# Importing horse from Canada to USA



## Southern Grace (Feb 15, 2013)

I am considering purchasing a horse from Canada and importing her to the USA. I know she'll need a health certificate, coggins, and that we have to go to an approved port that has a vet on duty. But other than that, I'm finding it hard to find what information, fees, and times are required (the aphis.gov page has rather a limited amount of information). I read that a $25 customs fee is charged (though that wasn't on an official .gov page, it is likely true), and a $47 vet fee. Will she have to be quarantined? Where can I find more information about brokering the horse? I am undecided as to whether I will be hauling her or hire a hauler, but I want to know the official fees before I add on any transporter fees so I can make a solid decision.

On a side note, anyone have great experiences with one transporter or another? Or bad?

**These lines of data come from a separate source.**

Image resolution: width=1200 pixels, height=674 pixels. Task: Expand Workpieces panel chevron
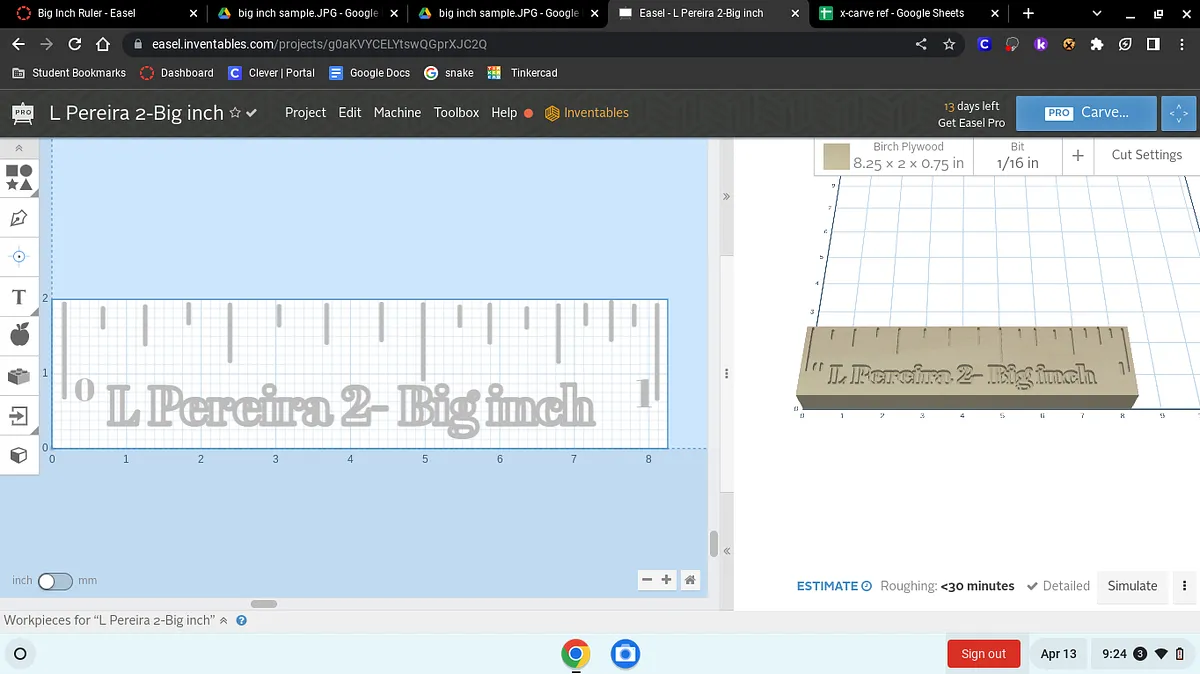tap(224, 620)
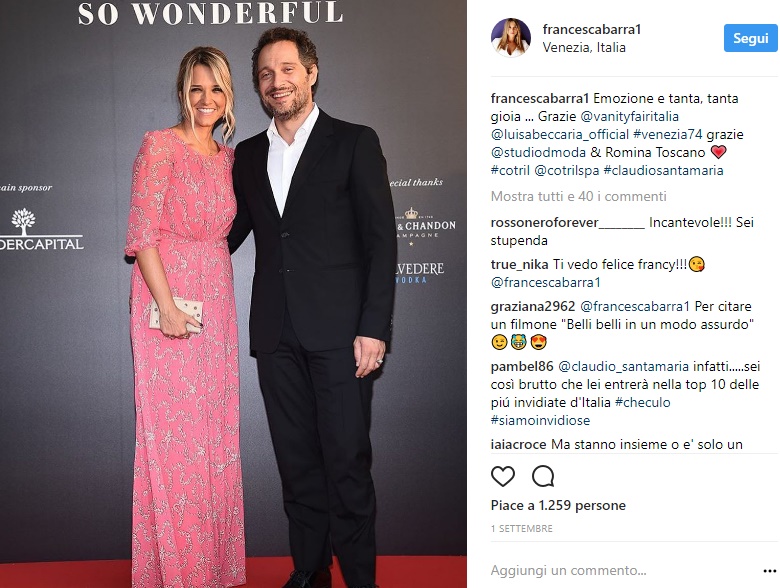View the Piace a 1.259 persone likes
Image resolution: width=780 pixels, height=588 pixels.
pyautogui.click(x=558, y=505)
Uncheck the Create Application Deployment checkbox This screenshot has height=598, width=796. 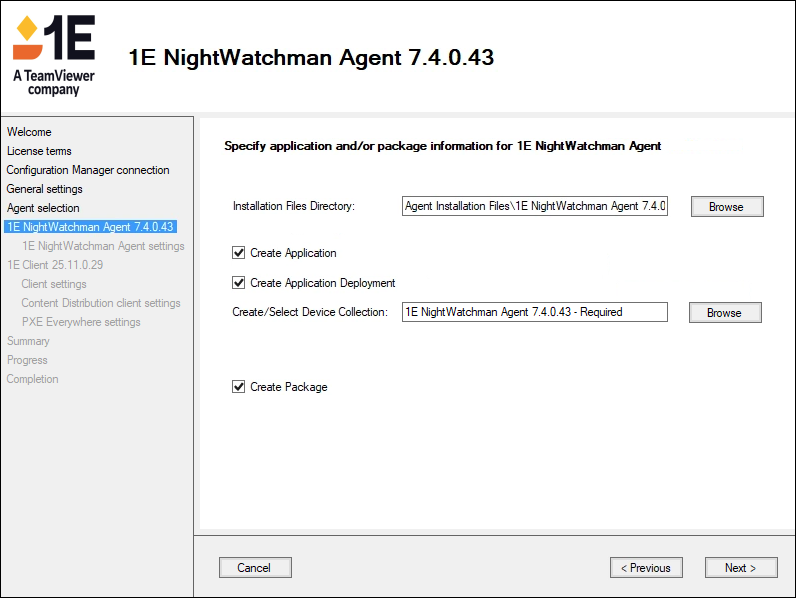[x=239, y=283]
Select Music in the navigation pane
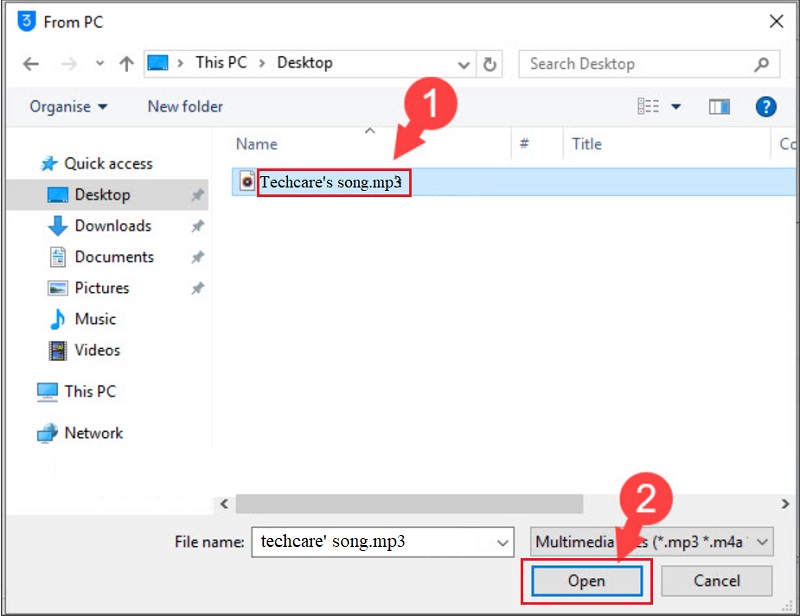Screen dimensions: 800x616 (x=95, y=319)
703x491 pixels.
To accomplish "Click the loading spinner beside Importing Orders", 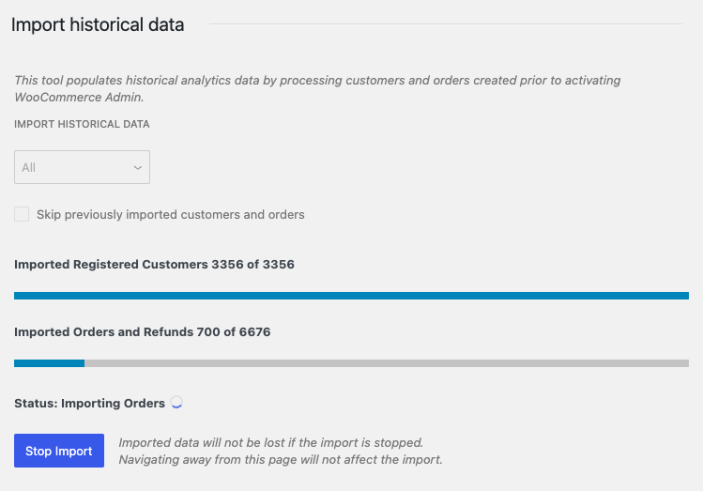I will click(x=177, y=403).
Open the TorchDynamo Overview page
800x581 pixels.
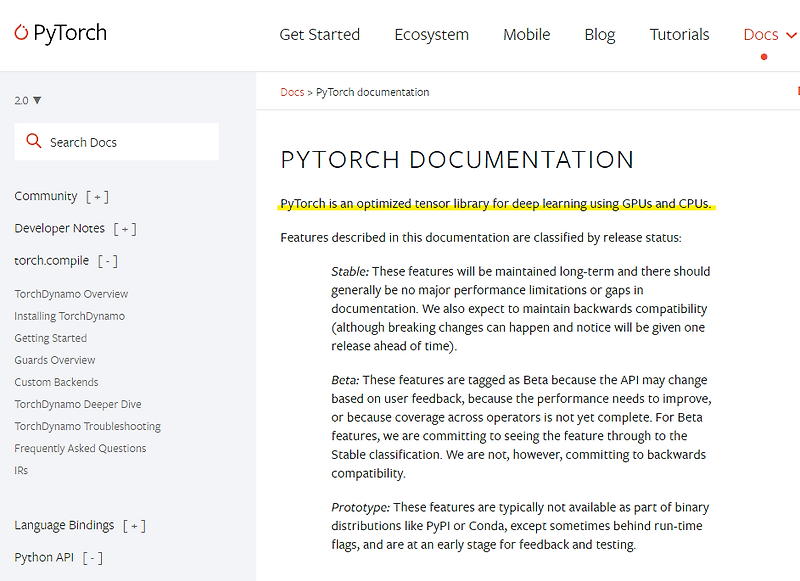70,293
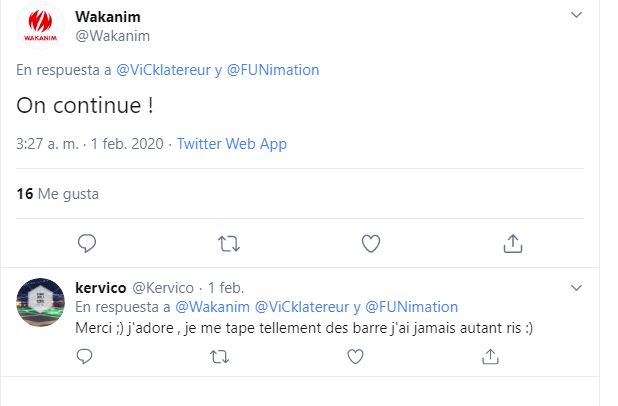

PS. She is traveling SK to TX, since some states have special rules.


----------



## Smilie (Oct 4, 2010)

Far as I know, there is no quarantine required, between Canada and the USA. I have sold horses to the states, and they did not need to be quarantined, as those that went to Europe
I did not arrange the shipping, as they buyer did that. All I had to do, was make sure the horse was current on any vaccinations required by the State it was going to, plus that Coggins, of course. I know one horse had to have a Rabies shot, which is not a core vaccine in Alberta. Can't re call which State.
Also, I know of people that regularly haul to the USA to show, and none of those horses need to be quarantined.
Except being, the year that there was vesicular stomatitis in the States(Texas), horses that went down from Canada to show in that area of the out break, had to be quarantined before coming home
My friend is also a horse transporter, hauling horse south, and she has to be the one that makes sure all the paper work is in order, so check with your transport company


----------



## DraftyAiresMum (Jun 1, 2011)

Not sure about now, but when my BO brought my gelding and three other foals down as weanlings from Canada (seven years ago), there wasn't a quarantine period. I don't know about fees, as I didn't know my BO at the time and I never bothered to ask him, but he's a cheap SOB, so I don't imagine the fees would have been terribly much. :lol:


----------